Norms and the unit ball
Inner products — abstract definition
Lengths, distances, angles, Cauchy–Schwarz
Orthonormal bases & Gram–Schmidt
Orthogonal complement
Interactive: orthogonal projection
Projection onto a subspace
Rotations
Inner products on function spaces
Where this lands in Part II
Cheat sheet

01

Norms and the Unit Ball

A norm on a real vector space $V$ is a function $\|\cdot\| : V \to \mathbb{R}_{\ge 0}$ satisfying

Positive definiteness: $\|\mathbf{v}\|=0 \iff \mathbf{v}=\mathbf{0}$;
Absolute homogeneity: $\|\alpha\mathbf{v}\| = |\alpha|\,\|\mathbf{v}\|$;
Triangle inequality: $\|\mathbf{u}+\mathbf{v}\| \le \|\mathbf{u}\| + \|\mathbf{v}\|$.

$\ell^1$ — "Manhattan"

$\|\mathbf{v}\|_1 = \sum_i |v_i|$.

Unit ball: diamond.

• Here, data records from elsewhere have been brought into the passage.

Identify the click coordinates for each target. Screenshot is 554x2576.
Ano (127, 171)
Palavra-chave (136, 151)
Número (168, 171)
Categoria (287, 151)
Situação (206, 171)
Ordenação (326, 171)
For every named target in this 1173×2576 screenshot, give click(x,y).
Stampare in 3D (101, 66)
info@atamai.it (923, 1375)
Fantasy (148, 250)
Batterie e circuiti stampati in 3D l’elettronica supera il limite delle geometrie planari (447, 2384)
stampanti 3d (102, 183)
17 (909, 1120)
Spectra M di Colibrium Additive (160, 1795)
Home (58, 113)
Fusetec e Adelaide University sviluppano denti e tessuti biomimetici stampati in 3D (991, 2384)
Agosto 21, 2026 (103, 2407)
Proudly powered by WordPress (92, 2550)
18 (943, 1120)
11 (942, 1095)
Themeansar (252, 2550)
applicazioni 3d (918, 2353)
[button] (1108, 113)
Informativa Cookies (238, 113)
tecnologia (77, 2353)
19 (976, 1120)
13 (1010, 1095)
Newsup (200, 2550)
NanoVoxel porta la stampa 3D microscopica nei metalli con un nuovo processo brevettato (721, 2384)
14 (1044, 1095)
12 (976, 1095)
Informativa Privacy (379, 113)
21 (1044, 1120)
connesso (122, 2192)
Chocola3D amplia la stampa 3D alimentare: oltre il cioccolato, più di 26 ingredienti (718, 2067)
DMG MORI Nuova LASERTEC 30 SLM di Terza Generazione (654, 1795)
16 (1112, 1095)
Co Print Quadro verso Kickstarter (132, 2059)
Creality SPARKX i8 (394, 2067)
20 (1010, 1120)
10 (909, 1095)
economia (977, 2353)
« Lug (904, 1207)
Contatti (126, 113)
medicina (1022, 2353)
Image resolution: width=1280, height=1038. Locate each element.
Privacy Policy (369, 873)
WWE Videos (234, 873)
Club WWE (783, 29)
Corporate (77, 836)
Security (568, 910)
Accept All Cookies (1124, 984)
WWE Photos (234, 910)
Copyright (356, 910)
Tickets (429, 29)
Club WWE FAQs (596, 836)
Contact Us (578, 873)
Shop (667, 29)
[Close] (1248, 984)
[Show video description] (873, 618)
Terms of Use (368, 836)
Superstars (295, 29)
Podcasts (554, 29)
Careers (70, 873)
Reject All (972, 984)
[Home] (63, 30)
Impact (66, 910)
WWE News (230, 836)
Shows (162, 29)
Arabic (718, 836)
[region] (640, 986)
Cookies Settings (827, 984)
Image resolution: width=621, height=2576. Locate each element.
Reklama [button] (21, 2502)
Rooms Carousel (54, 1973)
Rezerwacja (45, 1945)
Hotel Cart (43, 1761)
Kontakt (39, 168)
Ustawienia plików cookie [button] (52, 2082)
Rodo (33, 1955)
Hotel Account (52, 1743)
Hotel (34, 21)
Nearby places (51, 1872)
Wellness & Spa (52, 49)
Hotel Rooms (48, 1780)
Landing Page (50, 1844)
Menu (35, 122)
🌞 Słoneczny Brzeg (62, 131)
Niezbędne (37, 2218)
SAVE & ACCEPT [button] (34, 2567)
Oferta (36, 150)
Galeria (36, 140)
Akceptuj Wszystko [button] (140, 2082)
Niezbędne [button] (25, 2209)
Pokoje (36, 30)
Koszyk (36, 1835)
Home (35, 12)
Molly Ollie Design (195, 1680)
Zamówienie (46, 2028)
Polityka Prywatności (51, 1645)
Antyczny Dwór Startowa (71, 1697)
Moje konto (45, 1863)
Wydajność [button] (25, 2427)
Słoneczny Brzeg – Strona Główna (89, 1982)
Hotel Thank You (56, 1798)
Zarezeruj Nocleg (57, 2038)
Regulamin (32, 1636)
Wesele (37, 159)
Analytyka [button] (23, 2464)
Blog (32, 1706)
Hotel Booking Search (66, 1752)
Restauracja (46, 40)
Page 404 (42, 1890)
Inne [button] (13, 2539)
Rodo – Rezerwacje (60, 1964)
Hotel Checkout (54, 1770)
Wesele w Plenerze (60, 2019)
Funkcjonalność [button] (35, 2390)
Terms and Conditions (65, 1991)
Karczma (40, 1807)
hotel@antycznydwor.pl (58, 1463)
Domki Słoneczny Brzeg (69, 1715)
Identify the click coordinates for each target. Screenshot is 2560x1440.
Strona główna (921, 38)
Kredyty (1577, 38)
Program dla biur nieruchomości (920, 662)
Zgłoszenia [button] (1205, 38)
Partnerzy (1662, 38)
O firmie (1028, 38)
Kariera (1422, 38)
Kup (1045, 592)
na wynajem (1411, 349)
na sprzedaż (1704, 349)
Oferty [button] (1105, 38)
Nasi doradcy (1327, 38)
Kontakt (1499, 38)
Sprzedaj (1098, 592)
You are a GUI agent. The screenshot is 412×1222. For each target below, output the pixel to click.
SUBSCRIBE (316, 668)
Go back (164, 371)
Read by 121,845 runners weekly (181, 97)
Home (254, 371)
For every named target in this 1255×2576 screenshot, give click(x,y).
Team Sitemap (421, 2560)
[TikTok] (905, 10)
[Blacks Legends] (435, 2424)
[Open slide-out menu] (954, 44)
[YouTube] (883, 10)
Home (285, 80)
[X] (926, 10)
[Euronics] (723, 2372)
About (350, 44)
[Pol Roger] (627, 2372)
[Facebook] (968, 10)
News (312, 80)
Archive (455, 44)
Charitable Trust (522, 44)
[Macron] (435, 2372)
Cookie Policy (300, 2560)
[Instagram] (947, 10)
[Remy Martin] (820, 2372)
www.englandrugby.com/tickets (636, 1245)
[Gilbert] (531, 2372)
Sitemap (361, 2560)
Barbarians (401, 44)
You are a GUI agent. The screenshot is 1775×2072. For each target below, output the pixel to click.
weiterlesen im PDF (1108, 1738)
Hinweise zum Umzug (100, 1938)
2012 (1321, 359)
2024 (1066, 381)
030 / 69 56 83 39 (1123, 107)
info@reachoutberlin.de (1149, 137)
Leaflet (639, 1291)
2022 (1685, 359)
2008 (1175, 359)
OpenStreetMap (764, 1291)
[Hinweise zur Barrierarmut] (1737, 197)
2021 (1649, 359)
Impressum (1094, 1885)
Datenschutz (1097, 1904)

Encourages sparsity (lasso).

$\ell^2$ — "Euclidean"

$\|\mathbf{v}\|_2 = \sqrt{\sum_i v_i^2}$.

Unit ball: circle. Smooth, rotationally invariant, what an inner product induces.

$\ell^\infty$ — "Chebyshev"

$\|\mathbf{v}\|_\infty = \max_i |v_i|$.

Unit ball: square. Useful for adversarial perturbations and robust ML.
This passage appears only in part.